Two comics about time travel and war, in very different ways.

Out today is The Red Wing #1 by Jonathan Hickman, Nick Pitarra and Rachelle Rosenberg from Image. As well as Captain America #1 by Ed Brubaker and Steve McNiven for Marvel.

The Red Wing is a troop fighting as part of a Time War. Altering the enemy's past so as to defeat their present, dealing with a new way of seeing the world. It has parallels to the first time man took to the sky in wartime, biplanes giving a literal new dimension to warfare and a very new way of seeing the world. And so it is here, another dimension to fight in. We meet two different generations, the fathers and the sons, both fighting the war, in two separate times. We are told that there are no paradoxes and reading the book seems pretty simple when you work out the differences between time ships and the events being portrayed. And then the beard comes into play, and you realise there are lies being told.

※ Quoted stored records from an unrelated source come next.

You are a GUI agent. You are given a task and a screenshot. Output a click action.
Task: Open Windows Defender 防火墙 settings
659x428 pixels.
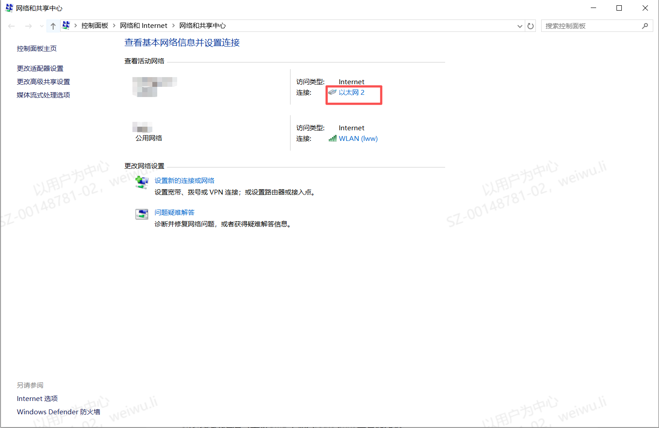pos(58,412)
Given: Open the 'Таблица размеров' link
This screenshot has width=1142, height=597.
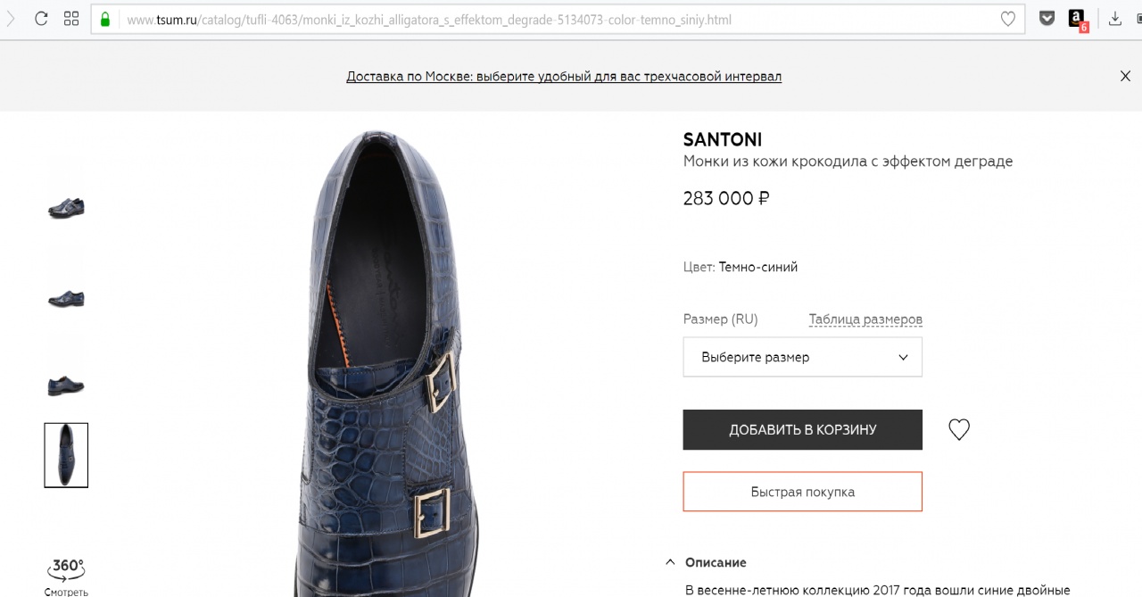Looking at the screenshot, I should click(865, 319).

Wednesday Comic Reviews: The Red Wing 1 and Captain America 1

When writing time travel stories, you're working in a world that has already seen Robert Heinlein's All You Zombies, Douglas Adams' Dirk Gently Holistic Detective, Frank Miller and Walt Simonson's Terminator Vs Robocop and Steven Moffat's Continuity Errors. Red Wing, despite a couple of interesting storytelling devices, is not some clever-clever attempt to join the above, it is not overly complex – at least not let, however it is probably keeping plenty of its cards close to its chest. The first issue feels like it's holding back, but it does intrigue. A second issue should hopefully assuage those doubts.

Pitarra is another artist fitting into the Frank Quitely mode of late. I remember when Quitely started drawing New X-Men, Joe Quesada said that he expected portfolios to be full of Quitely clones in months to come. It didn't happen. Ten years later however, it's a different story. A specific way of portraying objects in three dimensions, a sketchiness that's very specific in where the lines are laid down, texture details without crosshatching and an awareness of outline line weight. It's nice to see more of it.

Steve McNiven is of a different school, a Travis Charest attention to posing and detail, creating still, perfectly detailed, strong clean lines without a wrinkle or a jiggle. Light crosshatching knocked back by the colourist who also shapes three dimensions within the lines, Justin Posner stepping up to an art style that demands a good colourist to bring out its best. Even when it's all rather dark.

Captain America is a book born from death. A dead Bucky, a dead Peggy Carter and a man who should have died long ago. There are four characters seen here should should be old people's homes but are instead happy to run, flipping around with guns. This is, again, a war out of time, courtesy of fountains of youth, ice freezers and… something else that may also be time travel. We'll see.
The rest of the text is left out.